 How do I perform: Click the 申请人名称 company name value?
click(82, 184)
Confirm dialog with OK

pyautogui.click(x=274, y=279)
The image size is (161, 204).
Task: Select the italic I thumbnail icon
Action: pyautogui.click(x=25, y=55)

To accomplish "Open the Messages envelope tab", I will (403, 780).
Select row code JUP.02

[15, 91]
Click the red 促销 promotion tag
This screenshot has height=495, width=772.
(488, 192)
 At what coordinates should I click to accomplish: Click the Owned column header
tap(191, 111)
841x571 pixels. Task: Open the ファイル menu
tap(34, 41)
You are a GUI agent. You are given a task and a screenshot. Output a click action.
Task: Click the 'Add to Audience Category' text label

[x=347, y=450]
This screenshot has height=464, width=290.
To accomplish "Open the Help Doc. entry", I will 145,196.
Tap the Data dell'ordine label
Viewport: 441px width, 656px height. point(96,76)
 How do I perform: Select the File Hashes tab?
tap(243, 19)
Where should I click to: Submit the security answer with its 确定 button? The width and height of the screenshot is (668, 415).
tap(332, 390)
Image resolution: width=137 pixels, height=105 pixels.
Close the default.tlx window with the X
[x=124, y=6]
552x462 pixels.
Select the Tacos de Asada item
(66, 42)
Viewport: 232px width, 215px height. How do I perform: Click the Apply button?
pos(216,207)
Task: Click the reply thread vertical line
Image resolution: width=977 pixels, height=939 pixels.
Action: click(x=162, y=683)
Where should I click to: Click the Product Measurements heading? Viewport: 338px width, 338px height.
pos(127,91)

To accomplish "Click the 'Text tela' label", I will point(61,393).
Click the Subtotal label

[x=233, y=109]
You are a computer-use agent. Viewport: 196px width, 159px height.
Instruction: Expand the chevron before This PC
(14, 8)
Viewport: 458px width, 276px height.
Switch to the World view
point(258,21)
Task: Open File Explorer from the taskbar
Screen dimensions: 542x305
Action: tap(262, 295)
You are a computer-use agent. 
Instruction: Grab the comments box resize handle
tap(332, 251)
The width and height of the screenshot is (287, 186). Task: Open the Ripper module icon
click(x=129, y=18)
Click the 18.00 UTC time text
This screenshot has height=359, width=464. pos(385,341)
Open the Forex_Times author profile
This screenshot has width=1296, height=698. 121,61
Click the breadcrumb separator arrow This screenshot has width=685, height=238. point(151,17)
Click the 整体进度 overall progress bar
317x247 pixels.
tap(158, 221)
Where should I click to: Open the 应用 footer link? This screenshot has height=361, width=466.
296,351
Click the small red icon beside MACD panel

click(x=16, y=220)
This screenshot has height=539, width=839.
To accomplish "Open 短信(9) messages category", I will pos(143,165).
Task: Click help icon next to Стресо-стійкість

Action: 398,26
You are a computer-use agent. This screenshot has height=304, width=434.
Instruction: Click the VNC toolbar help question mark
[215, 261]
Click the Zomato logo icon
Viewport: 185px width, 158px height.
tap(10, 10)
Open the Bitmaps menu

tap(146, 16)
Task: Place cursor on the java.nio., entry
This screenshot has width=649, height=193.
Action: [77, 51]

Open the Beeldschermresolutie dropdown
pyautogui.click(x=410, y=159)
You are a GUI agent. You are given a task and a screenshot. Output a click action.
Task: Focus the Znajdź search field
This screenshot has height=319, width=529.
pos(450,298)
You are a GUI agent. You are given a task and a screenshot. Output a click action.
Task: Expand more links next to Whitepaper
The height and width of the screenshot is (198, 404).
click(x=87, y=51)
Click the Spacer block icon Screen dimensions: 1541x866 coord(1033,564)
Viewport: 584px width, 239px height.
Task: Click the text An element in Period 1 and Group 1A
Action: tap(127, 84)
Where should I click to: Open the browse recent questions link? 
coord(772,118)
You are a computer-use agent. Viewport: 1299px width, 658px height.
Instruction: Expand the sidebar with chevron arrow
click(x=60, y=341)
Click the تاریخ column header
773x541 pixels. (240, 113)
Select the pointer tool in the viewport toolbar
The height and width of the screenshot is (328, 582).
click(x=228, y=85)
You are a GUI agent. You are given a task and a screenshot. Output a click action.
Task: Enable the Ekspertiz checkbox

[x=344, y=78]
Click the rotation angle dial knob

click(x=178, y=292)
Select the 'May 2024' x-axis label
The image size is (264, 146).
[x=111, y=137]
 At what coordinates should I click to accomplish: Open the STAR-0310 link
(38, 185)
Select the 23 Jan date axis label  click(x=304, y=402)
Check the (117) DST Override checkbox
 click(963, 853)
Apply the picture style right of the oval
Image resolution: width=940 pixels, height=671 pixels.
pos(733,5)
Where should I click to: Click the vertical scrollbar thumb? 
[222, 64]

▶ _Work instruction_
For each line in the data that contains the string "will", give a copy of that line.

▶ _Result below_
To accomplish "Open the Messages envelope tab", I will (403, 780).
To accomplish "Open the Help Doc. entry", I will 145,196.
To accomplish "Click the 'Text tela' label", I will point(61,393).
To accomplish "Open 短信(9) messages category", I will pos(143,165).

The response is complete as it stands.